“Weapon of Choice” or Belt of Tools?

November 9, 2011

The title of the SEP Blog Battle for this week is “Weapon of Choice”, and I thought I’d provide what insights I have on the topic as it relates to Programming Langauges.

Origins for this Post

In an effort to more effectively convey my thoughts on the matter, I thought I would provide a precursor – a recommended read which may well serve as a better means to convey my thoughts. This essay on generalizing specialists, which I originally discovered via this post, has been a model for my technical skill development in my time out of school.

Apprentice’s Crutch

As an Apprentice Software Engineer I have my own weapon of choice to solve problems in the realm of Software development (C#), though I am aware of how this limits me. As a result of this limitation, I’m actively pursuing means that will improve my prowess in other languages (in fact, I have a running list of technologies posted at my desk to help motivate me to do so, but that’s another post). Beyond the languages that I use on as part of my work, I’m taking opportunities to learn languages outside of that realm, and though I’m focusing on other languages and technologies we utilize inside the company for other projects, that is mostly because these languages are therefore potentially more useful to my current career as a software engineer.

As a beginner – I rely on my (limited though it may be) expertise in my first real language to contribute as I grow further knowledge in a wider variety of languages. Though I believe I’ve exceeded the point at which I used my “hammer” (square peg -> round hole) of C# to force work items into the code base, I would still be approaching all problems this way, if I had never taken the time to expand my horizons beyond that first language and would therefore be a much less valuable asset to my company.

Would I more quickly be able to master the language if I focused on utilizing it? Yes, but the learning curve is steep at this point, and I would be unable to take some of our user interface tasks, due to a lack of knowledge in Javascript. I would also be unable to do some of our more data intensive tasks, due to a lack of knowledge in SQL. In doing some generalizing after gaining some depth in my first language, I am able to do some of our most complicated tasks in one language, and at least some of the simplest in the others we use. If I had focused on a single language, I would potentially be able to do all of our complicated tasks, but none of our others, and any software developer can tell you that the times when a true expert are needed throughout the course of a product life-cycle are extremely rare at best.

Master’s Arm

That said, having an expert available to spend some time is an extremely valuable asset – one worth seeking out and spreading around (so long as they aren’t spread too thin). The master utilizes this language as an extension of himself. He/She wields this language as a powerful tool, laying the framework upon which can be built. A master is sought for his expertise and instead of utilizing a hammer to force the problem into his known domain, the code created by the master adds to the net value of the project. Of course, a master has many tools in his belt, some more specialized than others, but each has its purpose. Just as when driving a nail, you wouldn’t reach for a screwdriver, the master knows which tool to use for the job at hand.

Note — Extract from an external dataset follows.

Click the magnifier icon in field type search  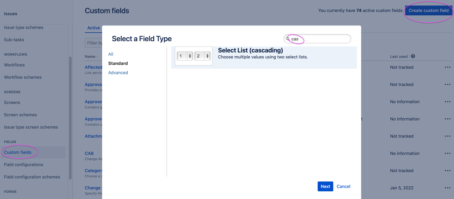tap(288, 39)
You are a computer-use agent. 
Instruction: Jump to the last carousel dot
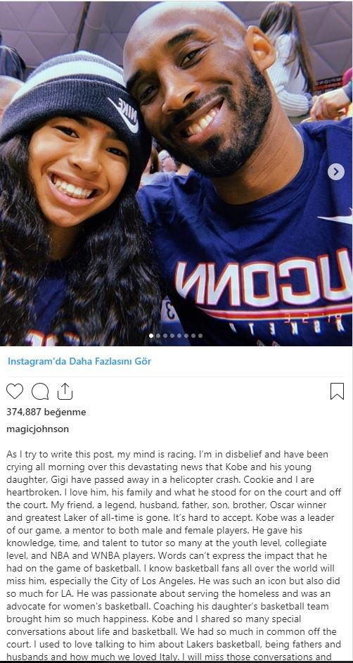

In Clean Code, you can find the following insight. “You know you are working on clean code when each routine you read turns out to be pretty much what you expected. You can call it beautiful code when the code also makes it look like the language was made for the problem.” Almost everything created by the master falls into that second category, and even if he/she is more of a specialist (which may or may not be the case), with this expertise the project couldn’t be in better hands.


As a developer, when you write your first computer program you’re using the least specialized tool known to man. Let’s say its a sledgehammer. As you get better and better, you unlock newer and more precise tools. So while the first program you created was like building a house with a sledgehammer; you slowly discover as time goes on that a hammer is more effective at driving nails. Eventually you’ll learn that you can’t build a house with nails alone, and your tool belt will grow to accommodate more and more tools – thus allowing you to undertake more and more complicated tasks. The more you write the better you’ll become.

At least, that’s how I think about it. I’ve noticed my techniques becoming more and more refined as I’ve grown as a software developer. All the while, I’ve tried to continually expand my horizons. As I spend my time at work on the same project, I continue to gain depth in those languages and techniques I’m using as part of my job, and while that depth isn’t necessarily a bad thing, I feel that each bit of increased depth allows for more breadth and vice versa, allowing me to be a more well-rounded developer. So while I still have my weapon of choice (and I no longer believe it to be a crutch), I am far from being an expert sought for his expertise. As a result, I need to gain other skills outside of my primary language to account for my lack of great technical skill to keep myself relevant and valuable as a developer.